• _WHAT IS EXPECTED_: Copy the material below, switching every "GUI agent" to "desktop agent" and leaving everything else the same.
··· DATA FOR PROCESSING
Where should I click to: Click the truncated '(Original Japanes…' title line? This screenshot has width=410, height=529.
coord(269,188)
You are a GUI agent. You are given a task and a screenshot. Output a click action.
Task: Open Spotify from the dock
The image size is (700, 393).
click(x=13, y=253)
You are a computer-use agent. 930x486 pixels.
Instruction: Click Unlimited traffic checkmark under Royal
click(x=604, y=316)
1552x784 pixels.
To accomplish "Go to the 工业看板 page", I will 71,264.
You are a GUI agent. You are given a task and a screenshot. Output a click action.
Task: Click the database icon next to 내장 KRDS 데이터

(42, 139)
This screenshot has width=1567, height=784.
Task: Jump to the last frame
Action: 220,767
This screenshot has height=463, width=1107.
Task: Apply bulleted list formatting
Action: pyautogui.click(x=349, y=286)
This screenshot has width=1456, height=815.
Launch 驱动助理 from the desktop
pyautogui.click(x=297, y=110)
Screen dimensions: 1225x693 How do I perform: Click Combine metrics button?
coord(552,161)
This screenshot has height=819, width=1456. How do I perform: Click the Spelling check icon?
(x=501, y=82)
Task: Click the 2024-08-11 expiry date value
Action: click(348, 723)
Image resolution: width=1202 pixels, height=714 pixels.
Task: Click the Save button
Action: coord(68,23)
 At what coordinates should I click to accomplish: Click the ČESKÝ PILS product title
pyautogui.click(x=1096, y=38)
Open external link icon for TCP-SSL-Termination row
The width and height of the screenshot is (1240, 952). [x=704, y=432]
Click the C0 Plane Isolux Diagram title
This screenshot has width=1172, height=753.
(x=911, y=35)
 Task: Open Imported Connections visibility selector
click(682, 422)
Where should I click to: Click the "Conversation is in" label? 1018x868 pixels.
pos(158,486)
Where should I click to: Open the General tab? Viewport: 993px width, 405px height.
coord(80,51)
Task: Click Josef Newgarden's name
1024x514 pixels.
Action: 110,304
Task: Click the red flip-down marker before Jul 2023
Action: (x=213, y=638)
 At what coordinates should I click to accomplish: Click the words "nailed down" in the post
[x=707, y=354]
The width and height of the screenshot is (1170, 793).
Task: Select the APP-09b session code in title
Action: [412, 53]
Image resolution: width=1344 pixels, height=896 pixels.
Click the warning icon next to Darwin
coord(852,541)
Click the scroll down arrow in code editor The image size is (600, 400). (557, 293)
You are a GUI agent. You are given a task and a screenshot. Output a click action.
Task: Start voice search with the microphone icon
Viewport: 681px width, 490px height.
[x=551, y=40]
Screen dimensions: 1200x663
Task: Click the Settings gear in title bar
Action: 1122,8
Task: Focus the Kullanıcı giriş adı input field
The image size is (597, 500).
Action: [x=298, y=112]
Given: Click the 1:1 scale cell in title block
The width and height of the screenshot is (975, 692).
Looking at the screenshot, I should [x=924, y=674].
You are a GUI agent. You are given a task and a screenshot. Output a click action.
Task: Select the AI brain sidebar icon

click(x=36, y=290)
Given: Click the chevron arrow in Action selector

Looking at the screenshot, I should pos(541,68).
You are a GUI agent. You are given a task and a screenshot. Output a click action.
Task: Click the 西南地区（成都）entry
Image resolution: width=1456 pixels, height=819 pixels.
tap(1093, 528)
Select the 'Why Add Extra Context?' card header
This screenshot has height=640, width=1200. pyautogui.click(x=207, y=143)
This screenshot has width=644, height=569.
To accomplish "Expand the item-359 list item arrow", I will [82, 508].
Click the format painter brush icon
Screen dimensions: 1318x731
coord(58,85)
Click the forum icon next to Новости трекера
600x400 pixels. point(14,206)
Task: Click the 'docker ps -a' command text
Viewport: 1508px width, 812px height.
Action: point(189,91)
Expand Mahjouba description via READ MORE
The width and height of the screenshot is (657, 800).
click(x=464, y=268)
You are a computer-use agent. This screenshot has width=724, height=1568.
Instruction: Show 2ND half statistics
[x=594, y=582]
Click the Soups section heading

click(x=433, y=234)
······
• _SOLUTION TO THIS EXERCISE_:
Where should I click to: Click the truncated '(Original Japanes…' title line? This screenshot has width=410, height=529.
coord(269,188)
You are a desktop agent. You are given a task and a screenshot. Output a click action.
Task: Open Spotify from the dock
The image size is (700, 393).
click(x=13, y=253)
You are a computer-use agent. 930x486 pixels.
Instruction: Click Unlimited traffic checkmark under Royal
click(x=604, y=316)
1552x784 pixels.
To accomplish "Go to the 工业看板 page", I will 71,264.
You are a desktop agent. You are given a task and a screenshot. Output a click action.
Task: Click the database icon next to 내장 KRDS 데이터

(42, 139)
This screenshot has width=1567, height=784.
Task: Jump to the last frame
Action: 220,767
This screenshot has height=463, width=1107.
Task: Apply bulleted list formatting
Action: pyautogui.click(x=349, y=286)
This screenshot has width=1456, height=815.
Launch 驱动助理 from the desktop
pyautogui.click(x=297, y=110)
Screen dimensions: 1225x693 How do I perform: Click Combine metrics button?
coord(552,161)
This screenshot has height=819, width=1456. How do I perform: Click the Spelling check icon?
(x=501, y=82)
Task: Click the 2024-08-11 expiry date value
Action: click(348, 723)
Image resolution: width=1202 pixels, height=714 pixels.
Task: Click the Save button
Action: coord(68,23)
 At what coordinates should I click to accomplish: Click the ČESKÝ PILS product title
pyautogui.click(x=1096, y=38)
Open external link icon for TCP-SSL-Termination row
The width and height of the screenshot is (1240, 952). [x=704, y=432]
Click the C0 Plane Isolux Diagram title
This screenshot has width=1172, height=753.
(x=911, y=35)
 Task: Open Imported Connections visibility selector
click(682, 422)
Where should I click to: Click the "Conversation is in" label? 1018x868 pixels.
pos(158,486)
Where should I click to: Open the General tab? Viewport: 993px width, 405px height.
coord(80,51)
Task: Click Josef Newgarden's name
1024x514 pixels.
Action: 110,304
Task: Click the red flip-down marker before Jul 2023
Action: (x=213, y=638)
 At what coordinates should I click to accomplish: Click the words "nailed down" in the post
[x=707, y=354]
The width and height of the screenshot is (1170, 793).
Task: Select the APP-09b session code in title
Action: [412, 53]
Image resolution: width=1344 pixels, height=896 pixels.
Click the warning icon next to Darwin
coord(852,541)
Click the scroll down arrow in code editor The image size is (600, 400). (557, 293)
You are a desktop agent. You are given a task and a screenshot. Output a click action.
Task: Start voice search with the microphone icon
Viewport: 681px width, 490px height.
[x=551, y=40]
Screen dimensions: 1200x663
Task: Click the Settings gear in title bar
Action: 1122,8
Task: Focus the Kullanıcı giriş adı input field
The image size is (597, 500).
Action: [x=298, y=112]
Given: Click the 1:1 scale cell in title block
The width and height of the screenshot is (975, 692).
Looking at the screenshot, I should [x=924, y=674].
You are a desktop agent. You are given a task and a screenshot. Output a click action.
Task: Select the AI brain sidebar icon

click(x=36, y=290)
Given: Click the chevron arrow in Action selector

Looking at the screenshot, I should pos(541,68).
You are a desktop agent. You are given a task and a screenshot. Output a click action.
Task: Click the 西南地区（成都）entry
Image resolution: width=1456 pixels, height=819 pixels.
tap(1093, 528)
Select the 'Why Add Extra Context?' card header
This screenshot has height=640, width=1200. pyautogui.click(x=207, y=143)
This screenshot has width=644, height=569.
To accomplish "Expand the item-359 list item arrow", I will [82, 508].
Click the format painter brush icon
Screen dimensions: 1318x731
coord(58,85)
Click the forum icon next to Новости трекера
600x400 pixels. point(14,206)
Task: Click the 'docker ps -a' command text
Viewport: 1508px width, 812px height.
Action: point(189,91)
Expand Mahjouba description via READ MORE
The width and height of the screenshot is (657, 800).
click(x=464, y=268)
You are a computer-use agent. This screenshot has width=724, height=1568.
Instruction: Show 2ND half statistics
[x=594, y=582]
Click the Soups section heading

click(x=433, y=234)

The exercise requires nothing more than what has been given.